After its IPO almost exactly a year ago, Upstart (UPST) rallied 1900% to an all-time high of $401 in October. Having fallen to around $120, it feels like many people on Wall Street have given it up for dead. That’s the kind of opportunity we like to capture, suggests Todd Shaver, editor of Bull Market Report.
Yes, Upstart — a relatively conservative favorite for 2022 — clearly got a little ahead of itself in an environment where the Fed made sure everyone had free money to burn. But the company is more than a figment of the COVID era. It was expanding fast before the lockdowns and we doubt the pandemic really accelerated its disruptive trajectory.

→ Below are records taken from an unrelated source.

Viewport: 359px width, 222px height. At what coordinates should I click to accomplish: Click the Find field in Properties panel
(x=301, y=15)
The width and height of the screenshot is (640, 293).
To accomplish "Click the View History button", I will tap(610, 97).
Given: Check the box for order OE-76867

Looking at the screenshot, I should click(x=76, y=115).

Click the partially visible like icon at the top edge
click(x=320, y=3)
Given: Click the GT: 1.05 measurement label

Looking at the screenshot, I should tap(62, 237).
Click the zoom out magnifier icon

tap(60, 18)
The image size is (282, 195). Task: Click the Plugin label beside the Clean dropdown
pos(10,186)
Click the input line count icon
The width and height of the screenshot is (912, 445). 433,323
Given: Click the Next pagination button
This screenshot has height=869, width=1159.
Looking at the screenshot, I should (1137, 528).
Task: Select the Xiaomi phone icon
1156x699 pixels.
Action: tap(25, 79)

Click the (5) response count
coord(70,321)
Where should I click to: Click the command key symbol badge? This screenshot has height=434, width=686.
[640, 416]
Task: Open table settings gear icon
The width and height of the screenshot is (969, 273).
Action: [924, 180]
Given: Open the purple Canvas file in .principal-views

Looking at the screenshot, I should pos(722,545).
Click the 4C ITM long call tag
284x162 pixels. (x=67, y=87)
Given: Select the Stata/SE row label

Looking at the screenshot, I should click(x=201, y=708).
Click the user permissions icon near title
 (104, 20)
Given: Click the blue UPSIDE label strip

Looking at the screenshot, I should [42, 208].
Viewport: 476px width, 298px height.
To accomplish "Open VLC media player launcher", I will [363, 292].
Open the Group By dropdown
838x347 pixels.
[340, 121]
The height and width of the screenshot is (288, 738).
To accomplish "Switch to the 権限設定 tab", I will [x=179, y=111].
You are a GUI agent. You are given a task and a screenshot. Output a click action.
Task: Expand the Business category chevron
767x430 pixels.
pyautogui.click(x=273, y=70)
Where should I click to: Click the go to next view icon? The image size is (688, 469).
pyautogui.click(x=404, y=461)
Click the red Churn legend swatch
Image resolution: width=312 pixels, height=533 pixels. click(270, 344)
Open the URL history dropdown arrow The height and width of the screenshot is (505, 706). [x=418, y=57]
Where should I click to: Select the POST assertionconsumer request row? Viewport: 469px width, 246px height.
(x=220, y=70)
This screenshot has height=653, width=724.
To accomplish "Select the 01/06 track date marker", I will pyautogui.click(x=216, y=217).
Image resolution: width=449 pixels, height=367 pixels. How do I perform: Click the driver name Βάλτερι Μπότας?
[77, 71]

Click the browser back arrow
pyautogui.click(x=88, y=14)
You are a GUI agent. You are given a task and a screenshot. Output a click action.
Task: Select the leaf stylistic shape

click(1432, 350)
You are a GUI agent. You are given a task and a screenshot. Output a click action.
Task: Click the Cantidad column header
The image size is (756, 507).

If anything, revenue capture in key consumer finance segments like auto loans might have actually slowed down in the viral shocks. Either way, UPST is now booking more revenue in a single quarter than it did in the entirety of fiscal 2020 and turns about 25% of it into good old EBITDA.
The number of banks using its technology rippled in the past year. So did revenue and profit. Given that growth rate and those margins, we don’t consider the stock expensive at all, even in a non-zero-rate world. Neither did backers like Mark Cuban, Eric Schmidt, Vinod Khosla and Marc Benioff.
The secret weapon here is completely automated loan approval driven by Big Data, effectively starting the process where conventional credit scores give up. FICO beware! We’re hearing that many banks are abandoning the old score-driven process entirely.
With massive predictive datasets getting more accurate all the time, an expansive business model and economies of scale starting to kick in, UPST has a bright future ahead.
The company has a clean balance sheet with $1 billion in cash to cover $720 million in debt and a small but fast-growing customer base of banks that love the technology. UPST isn’t going away. And when Wall Street is ready to embrace disruption again, we’ll be here waiting for the next run to $400 and beyond.